Relay: Fear, Ten Years Later
It is hard to believe that a decade has passed since I was running down the street with a building chasing me. Ten years. While it feels like a long time ago, I can close my eyes, and it all comes roaring back in a second.
On Sept. 11, 2001, I was teaching high school 100 feet away from the World Trade Center. Conjuring that day — the sounds, the smells, the taste, the feeling of time suspended, the homeless man covered in ash pantomiming something on a park bench — is a blurred rush, but it is the fear that I carry with me the most.
Even writing this, my breath quickens, and I have that sinking feeling in the pit of my stomach. That day fostered a culture of fear, or rather, as time allots a more critical perspective of tragedy, we simply caught up with the rest of the world. Previous generations of Americans are familiar with this uncertainty, having lived through world wars, the Depression, Vietnam, the Cuban missile crisis, and the cold war. But as recent years have been relatively devoid of conflict, terrorism, and its prankster element of surprise, has finally permeated our culture on a grand scale, and has presented an entirely new threat.
How this fear shapes future generations remains to be seen. For now, we comply with the national defense tactics in place at our airports and dutifully take off shoes, endure an inappropriate grope, or smile for the full-body scan that renders us naked to a Transportation Security Administration agent. It is questionable whether all of those photos really make it to the trash. Sure, these measures are preventive, but have they made an actual difference or are they now just mundane? When I go through security checkpoints, I always look for flaws and think about ways to thwart the system. But experience has resigned me to the fact that if someone wants to do something, they will.

■ **REQUESTS**
A - Please extract the part of the September 11 reflection from "Relay: Fear, Ten" to "me the most.".
B - Answer these questions from the September 11 reflection:
(i) How far from the World Trade Center was the writer teaching high school?
(ii) What was the homeless man on the park bench covered in?
(iii) What does the writer always look for when going through security checkpoints?
The records have nothing to do with the September 11 reflection.

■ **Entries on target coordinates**

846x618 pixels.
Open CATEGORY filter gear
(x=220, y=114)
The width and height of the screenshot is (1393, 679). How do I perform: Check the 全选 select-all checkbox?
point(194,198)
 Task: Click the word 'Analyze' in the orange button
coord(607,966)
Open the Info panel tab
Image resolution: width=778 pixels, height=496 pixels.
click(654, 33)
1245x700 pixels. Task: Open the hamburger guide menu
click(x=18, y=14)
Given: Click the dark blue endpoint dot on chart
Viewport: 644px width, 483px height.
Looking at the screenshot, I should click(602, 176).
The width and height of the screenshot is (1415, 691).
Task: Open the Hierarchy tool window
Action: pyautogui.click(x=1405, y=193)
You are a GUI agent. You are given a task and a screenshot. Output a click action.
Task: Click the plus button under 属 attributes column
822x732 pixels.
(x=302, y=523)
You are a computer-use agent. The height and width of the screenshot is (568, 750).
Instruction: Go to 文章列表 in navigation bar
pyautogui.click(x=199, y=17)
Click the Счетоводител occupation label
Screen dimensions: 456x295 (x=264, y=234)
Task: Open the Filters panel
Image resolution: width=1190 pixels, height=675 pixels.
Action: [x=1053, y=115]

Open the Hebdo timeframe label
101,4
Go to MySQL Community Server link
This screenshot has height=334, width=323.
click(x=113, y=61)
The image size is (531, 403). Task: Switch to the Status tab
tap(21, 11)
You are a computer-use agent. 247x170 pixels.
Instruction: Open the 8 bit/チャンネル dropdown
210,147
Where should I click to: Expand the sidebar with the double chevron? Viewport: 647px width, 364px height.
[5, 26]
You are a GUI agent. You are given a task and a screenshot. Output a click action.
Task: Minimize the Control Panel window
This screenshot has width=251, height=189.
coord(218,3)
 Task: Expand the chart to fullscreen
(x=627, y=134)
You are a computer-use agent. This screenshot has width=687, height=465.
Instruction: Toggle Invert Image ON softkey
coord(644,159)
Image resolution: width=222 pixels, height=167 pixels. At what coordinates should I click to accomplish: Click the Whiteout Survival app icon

■ **EXPECTED OUTPUTS**
A -
Relay: Fear, Ten Years Later
It is hard to believe that a decade has passed since I was running down the street with a building chasing me. Ten years. While it feels like a long time ago, I can close my eyes, and it all comes roaring back in a second.
On Sept. 11, 2001, I was teaching high school 100 feet away from the World Trade Center. Conjuring that day — the sounds, the smells, the taste, the feeling of time suspended, the homeless man covered in ash pantomiming something on a park bench — is a blurred rush, but it is the fear that I carry with me the most.

B -
(i) 100 feet away
(ii) Ash
(iii) Flaws